Em meio a sua introspecção, foi surpreendida pela aproximação de um jovem fidalgo de pele morena e cabelo loiro em quase todos os fios. Exibia um sorriso carismático que deixou-a meio desconcertada.
— A-Ahã — respondeu Sara, sem jeito, intrigada por ter despertado o interesse de alguém, ainda mais de um rapaz. Contudo, ele parecia ser um pouco mais velho que ela. Talvez fosse um mago, estudando em sua tão sonhada Academia. Ela não tinha contato com magos, somente com fidalgos da sua idade, os quais faziam dela um alvo para brincadeiras de mal gosto. Seria também essa a intenção do rapaz? O medo de ser alvo de uma brincadeira cruel a fez tomar mais um gole da bebida.
À vontade, o garoto se sentou, tirou uma caixinha do bolso do paletó e depositou-a sobre a mesa.

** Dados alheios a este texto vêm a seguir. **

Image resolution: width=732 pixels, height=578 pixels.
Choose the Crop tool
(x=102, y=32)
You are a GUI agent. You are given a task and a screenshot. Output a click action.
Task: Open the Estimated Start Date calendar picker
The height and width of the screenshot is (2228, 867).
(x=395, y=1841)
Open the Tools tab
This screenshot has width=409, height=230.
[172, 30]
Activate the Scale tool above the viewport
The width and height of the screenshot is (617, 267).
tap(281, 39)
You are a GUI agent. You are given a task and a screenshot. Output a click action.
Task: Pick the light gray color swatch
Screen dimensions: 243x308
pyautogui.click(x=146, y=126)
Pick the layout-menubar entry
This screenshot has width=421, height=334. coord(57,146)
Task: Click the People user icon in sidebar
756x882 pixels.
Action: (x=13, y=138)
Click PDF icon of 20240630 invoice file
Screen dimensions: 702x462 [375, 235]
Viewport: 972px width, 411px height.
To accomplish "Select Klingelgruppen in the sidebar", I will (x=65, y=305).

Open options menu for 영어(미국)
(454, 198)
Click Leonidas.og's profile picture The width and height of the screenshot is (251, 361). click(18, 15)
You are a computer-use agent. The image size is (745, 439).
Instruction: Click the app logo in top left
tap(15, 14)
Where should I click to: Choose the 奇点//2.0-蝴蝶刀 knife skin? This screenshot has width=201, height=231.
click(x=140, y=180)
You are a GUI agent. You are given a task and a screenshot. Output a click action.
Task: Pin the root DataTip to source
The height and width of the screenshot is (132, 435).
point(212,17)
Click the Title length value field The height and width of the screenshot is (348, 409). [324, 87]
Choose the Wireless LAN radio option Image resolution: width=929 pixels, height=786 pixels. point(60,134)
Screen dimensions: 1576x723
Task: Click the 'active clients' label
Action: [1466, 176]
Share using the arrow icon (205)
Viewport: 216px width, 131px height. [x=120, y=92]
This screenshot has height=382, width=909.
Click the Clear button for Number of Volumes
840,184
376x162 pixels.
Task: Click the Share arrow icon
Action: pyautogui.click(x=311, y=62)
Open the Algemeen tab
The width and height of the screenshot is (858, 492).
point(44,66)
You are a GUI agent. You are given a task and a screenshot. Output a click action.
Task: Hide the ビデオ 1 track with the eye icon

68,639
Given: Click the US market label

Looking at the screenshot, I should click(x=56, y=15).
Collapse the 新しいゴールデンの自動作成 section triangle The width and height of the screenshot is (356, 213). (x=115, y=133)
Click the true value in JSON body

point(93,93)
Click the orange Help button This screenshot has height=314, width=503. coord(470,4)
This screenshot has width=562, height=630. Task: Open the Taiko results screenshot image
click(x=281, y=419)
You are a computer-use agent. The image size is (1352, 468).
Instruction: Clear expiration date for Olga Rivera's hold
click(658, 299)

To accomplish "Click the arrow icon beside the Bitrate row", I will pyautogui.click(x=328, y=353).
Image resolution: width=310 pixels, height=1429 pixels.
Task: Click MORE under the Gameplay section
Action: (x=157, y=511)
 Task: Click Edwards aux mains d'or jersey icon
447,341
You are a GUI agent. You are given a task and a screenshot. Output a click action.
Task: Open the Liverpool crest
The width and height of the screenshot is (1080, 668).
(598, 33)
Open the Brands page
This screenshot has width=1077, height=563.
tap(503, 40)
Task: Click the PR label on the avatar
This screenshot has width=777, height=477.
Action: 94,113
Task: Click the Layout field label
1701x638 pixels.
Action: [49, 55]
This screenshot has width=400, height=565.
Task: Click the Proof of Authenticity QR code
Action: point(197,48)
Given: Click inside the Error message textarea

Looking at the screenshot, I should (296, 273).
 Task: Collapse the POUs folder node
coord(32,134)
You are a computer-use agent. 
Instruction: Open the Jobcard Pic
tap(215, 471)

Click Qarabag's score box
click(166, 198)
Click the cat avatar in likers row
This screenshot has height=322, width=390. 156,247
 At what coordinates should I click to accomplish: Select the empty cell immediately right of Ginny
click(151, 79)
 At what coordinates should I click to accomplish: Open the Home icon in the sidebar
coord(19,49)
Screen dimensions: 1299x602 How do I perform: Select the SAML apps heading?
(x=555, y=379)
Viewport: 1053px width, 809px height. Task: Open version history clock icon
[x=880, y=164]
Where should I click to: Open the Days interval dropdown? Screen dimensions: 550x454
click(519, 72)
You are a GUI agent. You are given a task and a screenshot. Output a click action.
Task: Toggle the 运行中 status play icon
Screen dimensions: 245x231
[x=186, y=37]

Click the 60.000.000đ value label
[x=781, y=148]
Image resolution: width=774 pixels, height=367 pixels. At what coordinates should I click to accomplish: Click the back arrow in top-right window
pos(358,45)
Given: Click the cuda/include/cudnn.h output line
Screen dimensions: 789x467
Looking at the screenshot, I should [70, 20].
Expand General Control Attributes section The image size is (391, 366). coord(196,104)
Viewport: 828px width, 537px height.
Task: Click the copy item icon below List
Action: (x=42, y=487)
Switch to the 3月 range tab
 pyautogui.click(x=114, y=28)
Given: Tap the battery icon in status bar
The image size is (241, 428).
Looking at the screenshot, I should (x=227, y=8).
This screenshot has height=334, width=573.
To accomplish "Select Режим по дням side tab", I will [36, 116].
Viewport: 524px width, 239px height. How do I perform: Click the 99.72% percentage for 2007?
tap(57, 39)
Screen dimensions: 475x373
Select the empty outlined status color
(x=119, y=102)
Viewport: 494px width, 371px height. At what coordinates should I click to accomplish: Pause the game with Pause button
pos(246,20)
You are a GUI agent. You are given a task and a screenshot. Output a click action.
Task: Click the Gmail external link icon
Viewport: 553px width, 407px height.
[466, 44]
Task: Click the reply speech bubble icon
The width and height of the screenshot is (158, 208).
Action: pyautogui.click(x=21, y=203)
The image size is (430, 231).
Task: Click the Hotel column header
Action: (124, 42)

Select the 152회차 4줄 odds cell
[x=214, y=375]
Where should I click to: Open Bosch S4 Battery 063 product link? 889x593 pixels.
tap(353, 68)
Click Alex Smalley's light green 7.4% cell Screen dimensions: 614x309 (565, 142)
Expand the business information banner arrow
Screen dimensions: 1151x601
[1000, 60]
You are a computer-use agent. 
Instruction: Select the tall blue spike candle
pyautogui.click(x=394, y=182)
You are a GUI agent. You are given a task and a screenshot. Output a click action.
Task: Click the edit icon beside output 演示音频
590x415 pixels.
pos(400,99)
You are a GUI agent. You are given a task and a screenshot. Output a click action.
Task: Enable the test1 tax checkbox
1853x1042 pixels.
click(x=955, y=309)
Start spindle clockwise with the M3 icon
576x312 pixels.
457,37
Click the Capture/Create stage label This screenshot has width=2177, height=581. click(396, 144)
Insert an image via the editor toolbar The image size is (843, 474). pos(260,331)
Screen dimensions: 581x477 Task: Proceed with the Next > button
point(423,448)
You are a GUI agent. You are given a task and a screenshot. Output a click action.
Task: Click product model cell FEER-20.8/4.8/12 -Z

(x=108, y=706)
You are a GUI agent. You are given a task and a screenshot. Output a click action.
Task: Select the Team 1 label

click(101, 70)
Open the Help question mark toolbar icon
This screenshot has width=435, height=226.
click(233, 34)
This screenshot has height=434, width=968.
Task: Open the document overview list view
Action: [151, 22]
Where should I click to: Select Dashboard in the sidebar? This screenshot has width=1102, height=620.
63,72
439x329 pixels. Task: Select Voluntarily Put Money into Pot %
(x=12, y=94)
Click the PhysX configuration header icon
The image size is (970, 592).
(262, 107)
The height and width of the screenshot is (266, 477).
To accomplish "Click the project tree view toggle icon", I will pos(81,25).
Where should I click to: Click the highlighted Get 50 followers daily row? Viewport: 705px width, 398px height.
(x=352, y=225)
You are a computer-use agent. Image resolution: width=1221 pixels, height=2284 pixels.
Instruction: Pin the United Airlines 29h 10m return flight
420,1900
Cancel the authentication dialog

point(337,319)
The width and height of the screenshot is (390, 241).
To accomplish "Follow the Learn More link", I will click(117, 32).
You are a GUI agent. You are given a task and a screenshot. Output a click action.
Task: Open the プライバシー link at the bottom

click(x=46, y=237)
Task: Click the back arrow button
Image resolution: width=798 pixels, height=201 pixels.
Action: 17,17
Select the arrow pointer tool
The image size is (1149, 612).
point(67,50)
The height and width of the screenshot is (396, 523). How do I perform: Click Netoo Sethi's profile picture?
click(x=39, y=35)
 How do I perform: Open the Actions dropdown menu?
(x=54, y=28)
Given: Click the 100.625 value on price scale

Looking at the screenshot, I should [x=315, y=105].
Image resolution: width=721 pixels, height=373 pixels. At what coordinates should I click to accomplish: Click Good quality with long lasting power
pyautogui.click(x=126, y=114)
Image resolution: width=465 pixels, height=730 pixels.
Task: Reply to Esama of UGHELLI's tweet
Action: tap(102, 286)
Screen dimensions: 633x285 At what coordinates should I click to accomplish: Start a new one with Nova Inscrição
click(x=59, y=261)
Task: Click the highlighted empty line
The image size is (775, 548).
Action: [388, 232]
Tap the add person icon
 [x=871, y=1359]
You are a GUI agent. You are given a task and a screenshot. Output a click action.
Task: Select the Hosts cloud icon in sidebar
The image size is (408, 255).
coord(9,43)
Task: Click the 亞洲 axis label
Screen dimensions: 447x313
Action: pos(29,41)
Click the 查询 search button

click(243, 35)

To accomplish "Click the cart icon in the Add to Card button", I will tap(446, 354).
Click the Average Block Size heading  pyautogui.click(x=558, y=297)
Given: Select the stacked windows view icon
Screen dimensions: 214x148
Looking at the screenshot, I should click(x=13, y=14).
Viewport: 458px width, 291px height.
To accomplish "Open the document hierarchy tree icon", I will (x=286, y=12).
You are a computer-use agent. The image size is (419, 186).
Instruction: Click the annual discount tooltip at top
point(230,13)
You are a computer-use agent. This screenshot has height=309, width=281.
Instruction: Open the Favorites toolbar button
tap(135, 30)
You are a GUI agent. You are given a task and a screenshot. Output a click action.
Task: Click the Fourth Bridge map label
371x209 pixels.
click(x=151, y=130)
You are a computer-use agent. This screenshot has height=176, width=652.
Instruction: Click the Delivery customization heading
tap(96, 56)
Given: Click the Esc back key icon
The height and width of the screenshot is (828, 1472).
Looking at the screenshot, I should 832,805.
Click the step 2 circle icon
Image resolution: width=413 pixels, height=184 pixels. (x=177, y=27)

— Feliz aniversário, Sara — disse ele.
Sara arregalou os olhos. Aquilo era mesmo um presente? Pra ela? Não que não esperasse presentes dos convidados, a despeito de sua imagem vulgar, mas um garoto chegar do nada e lhe oferecer um? Era uma situação estranhamente positiva.
Ao abrir a caixinha, vislumbrou um par de brincos de safira em forma de gota.
— Clichê, eu sei — comentou ele, ainda sustentando aquele sorriso leve, como se quisesse acolher a garota. — Você e sua irmã vão receber muitos presentes como esse. Mas achei importante dar o meu pessoalmente.
— São lindos. Obrigada — agradeceu Sara, esboçando um meio sorriso ao sentir parte da sua preocupação ir embora. Talvez ele estivesse ali apenas para oferecer alguma gentileza, em vez da troça que ela aguardava.
— Eu sou Thales. Thales Montenegro — apresentou-se o rapaz, estendendo a mão em um gesto amigável.